Return each line of the records holding the string "agent".

== == ==

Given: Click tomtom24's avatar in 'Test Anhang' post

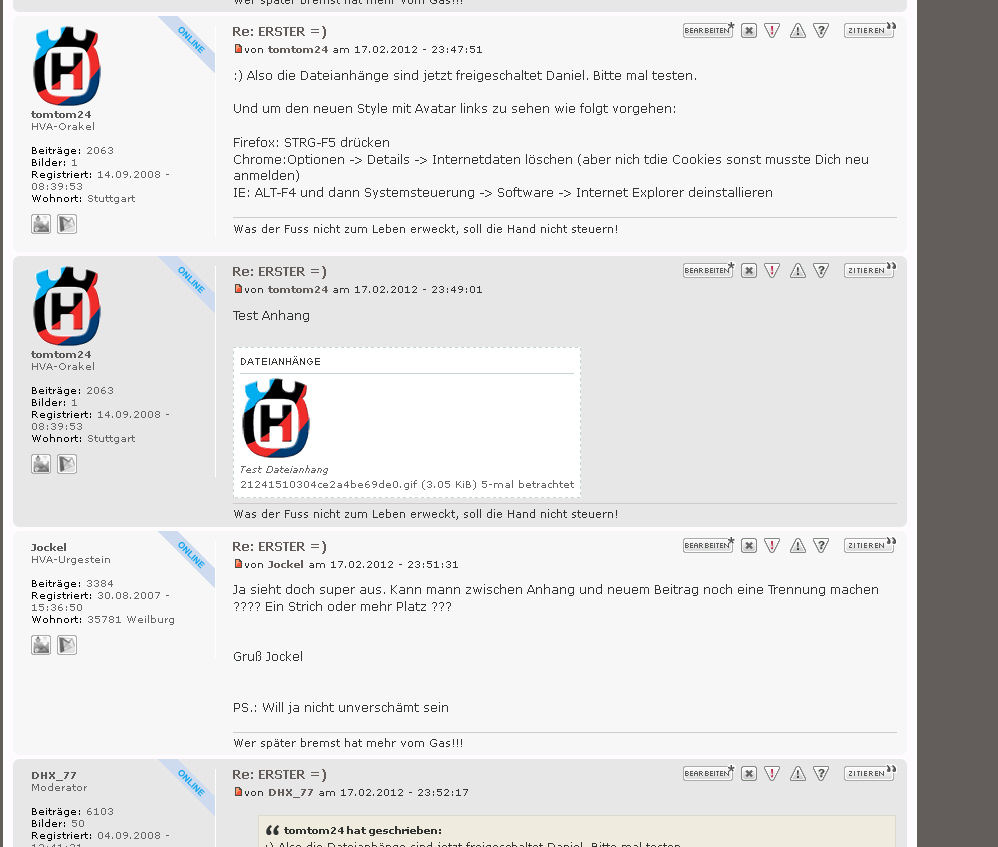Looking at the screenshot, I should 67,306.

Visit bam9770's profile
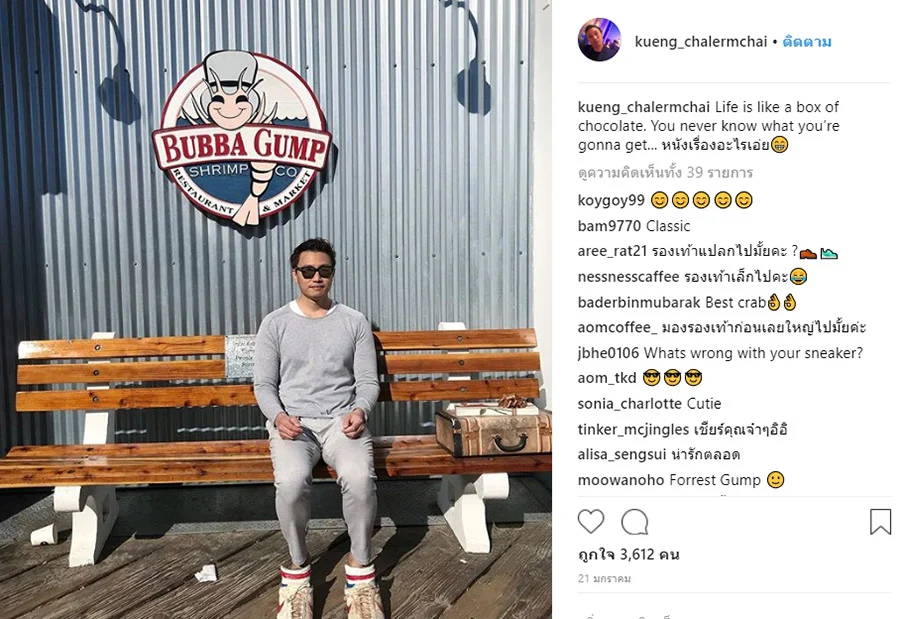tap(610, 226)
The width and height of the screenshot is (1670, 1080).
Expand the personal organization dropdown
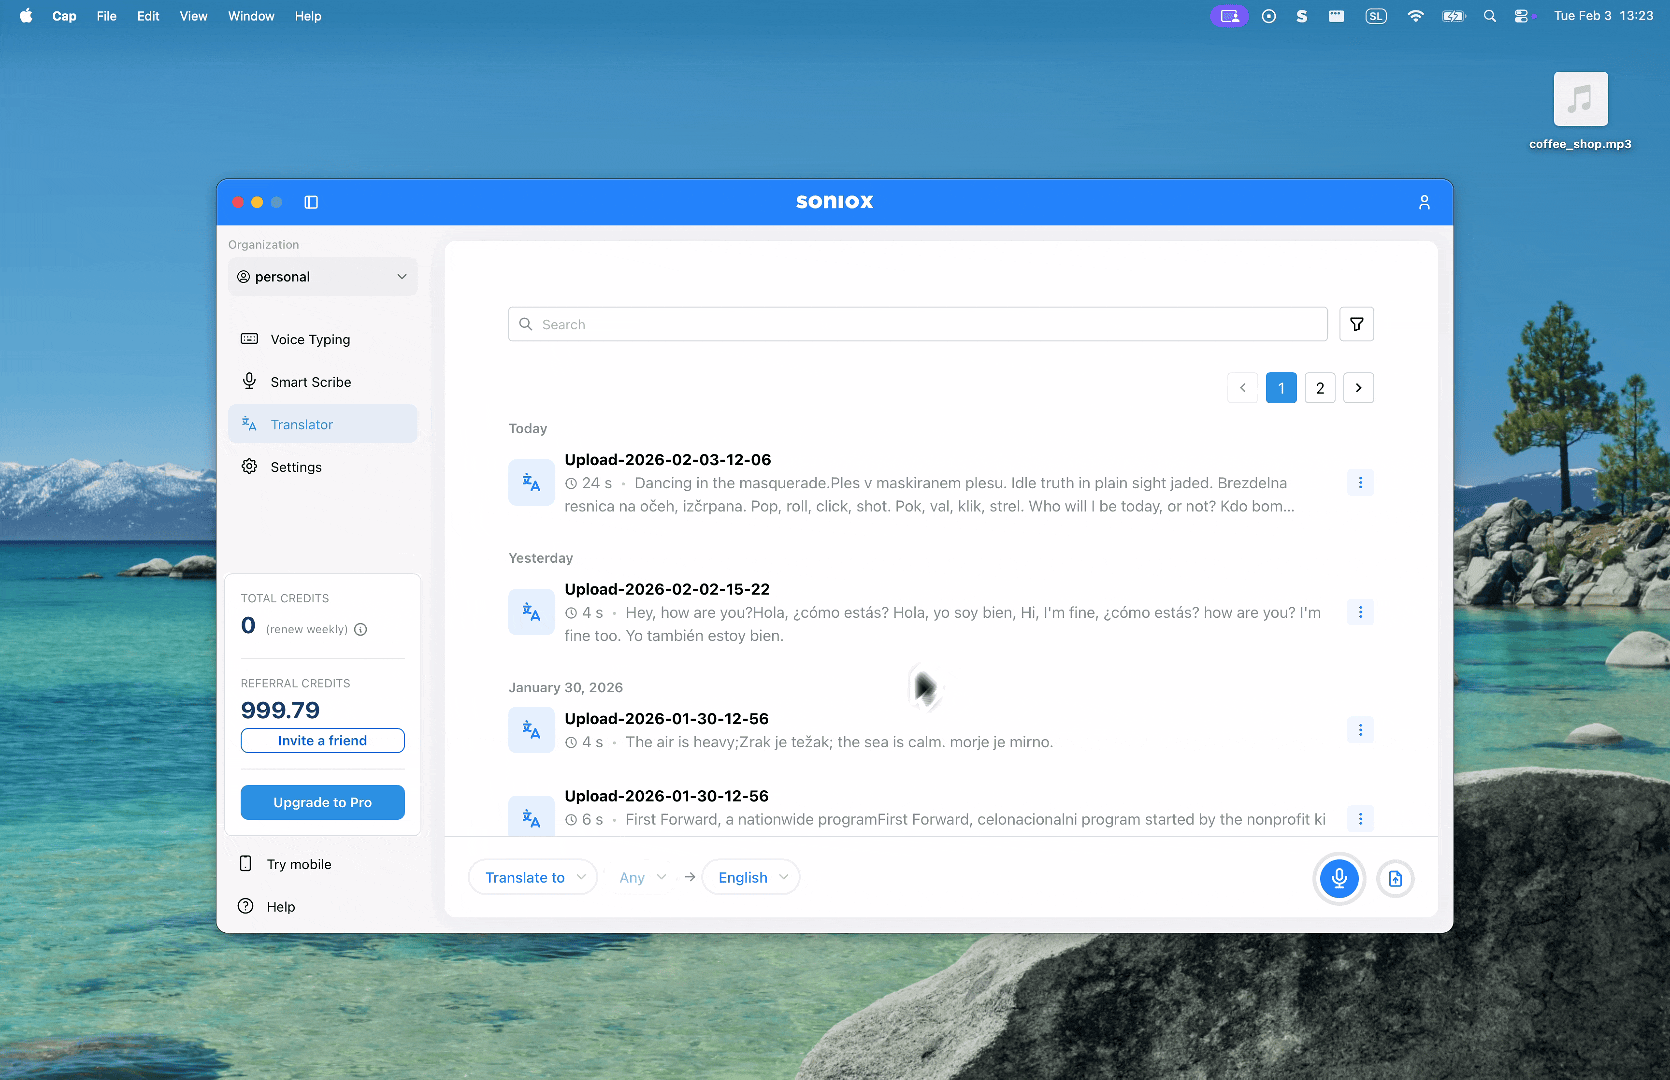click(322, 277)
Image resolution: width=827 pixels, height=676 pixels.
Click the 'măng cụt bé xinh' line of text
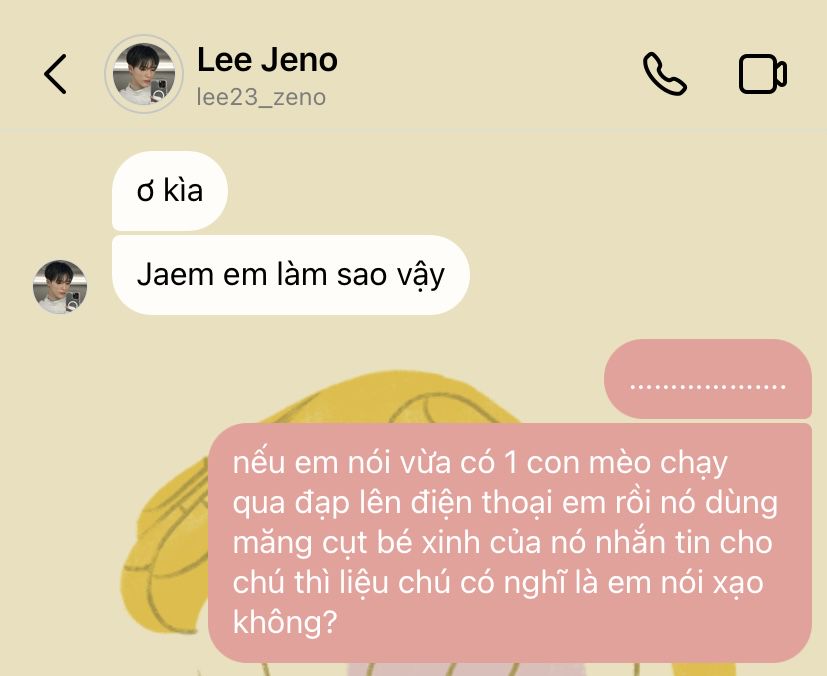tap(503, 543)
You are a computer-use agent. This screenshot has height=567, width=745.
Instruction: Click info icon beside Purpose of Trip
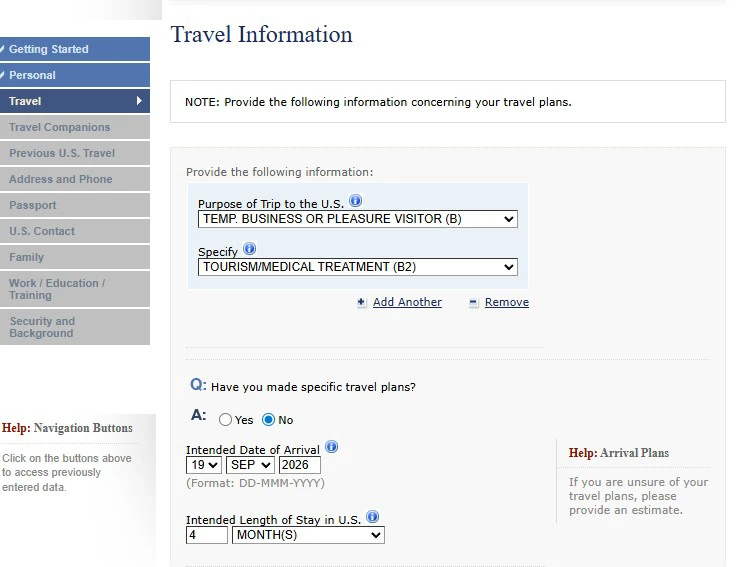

== == ==

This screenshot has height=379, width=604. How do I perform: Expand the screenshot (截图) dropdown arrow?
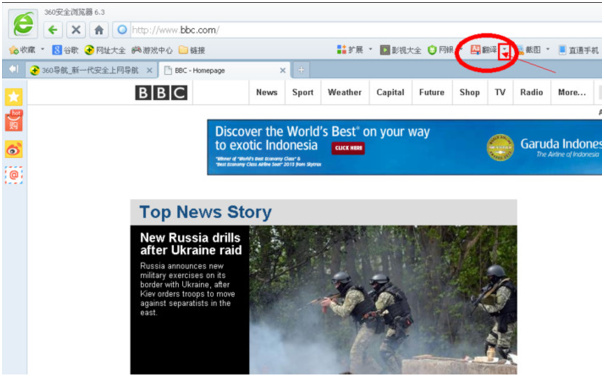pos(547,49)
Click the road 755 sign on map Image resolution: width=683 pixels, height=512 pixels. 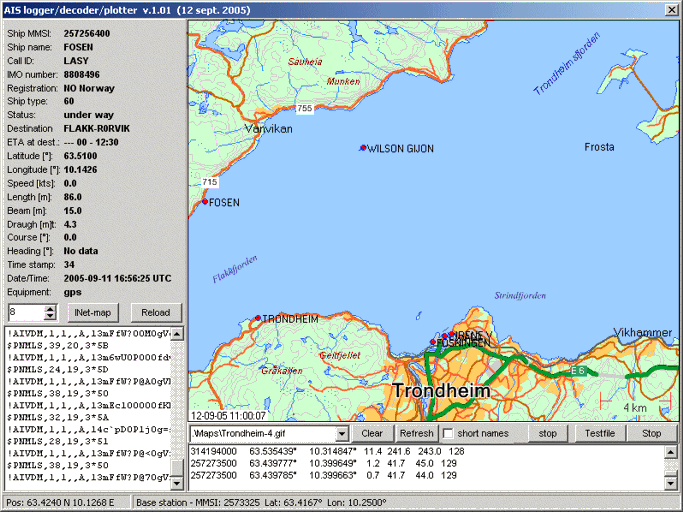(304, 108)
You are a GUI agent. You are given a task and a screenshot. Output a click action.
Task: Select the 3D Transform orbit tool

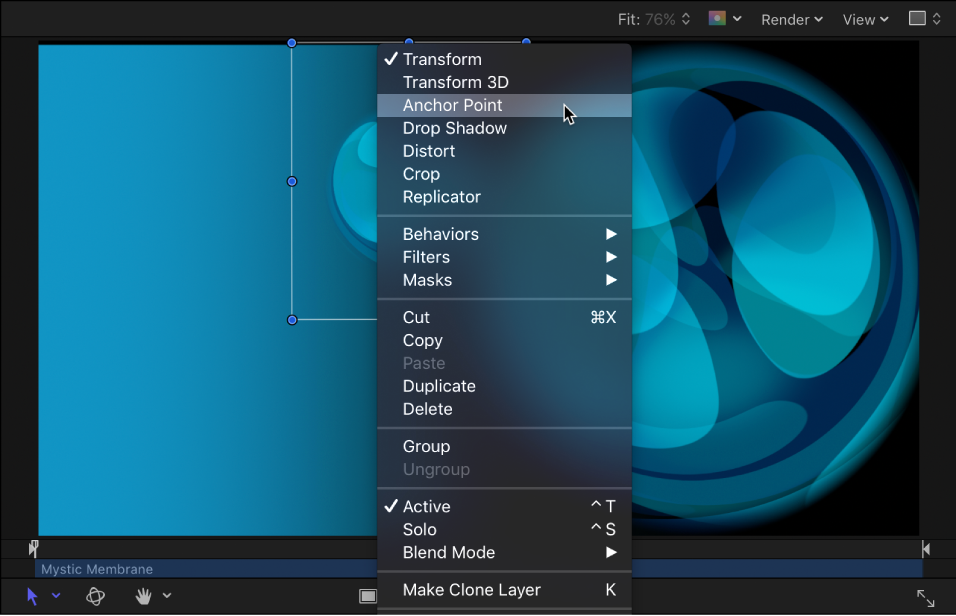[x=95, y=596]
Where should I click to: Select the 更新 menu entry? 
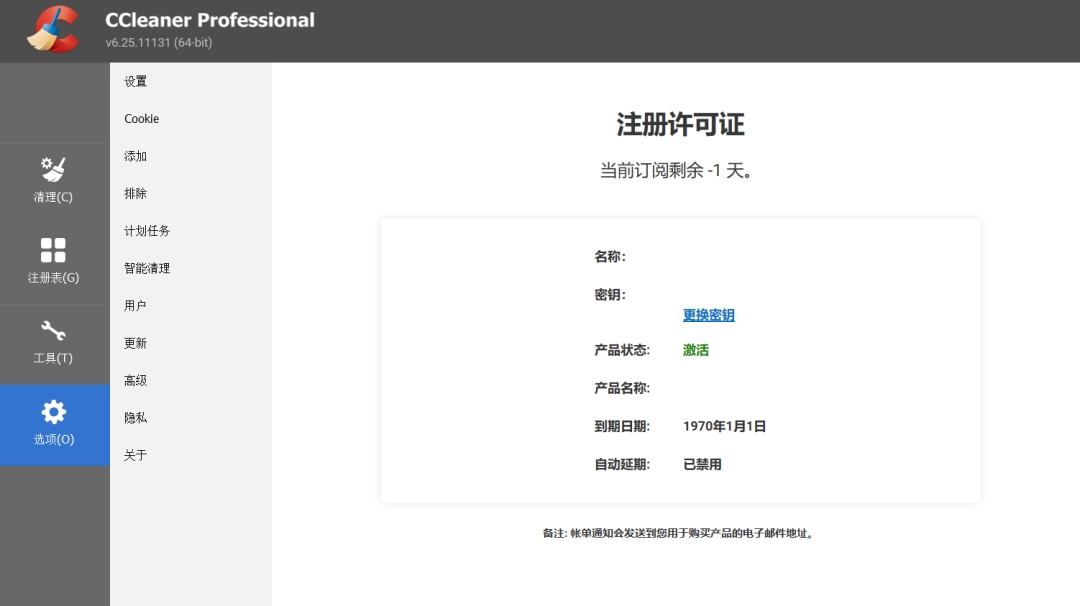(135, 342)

== == ==

■ **Answer**
You are a computer-use agent. This screenshot has height=567, width=745.
You are a GUI agent. You are given a task and a screenshot. Output a click action.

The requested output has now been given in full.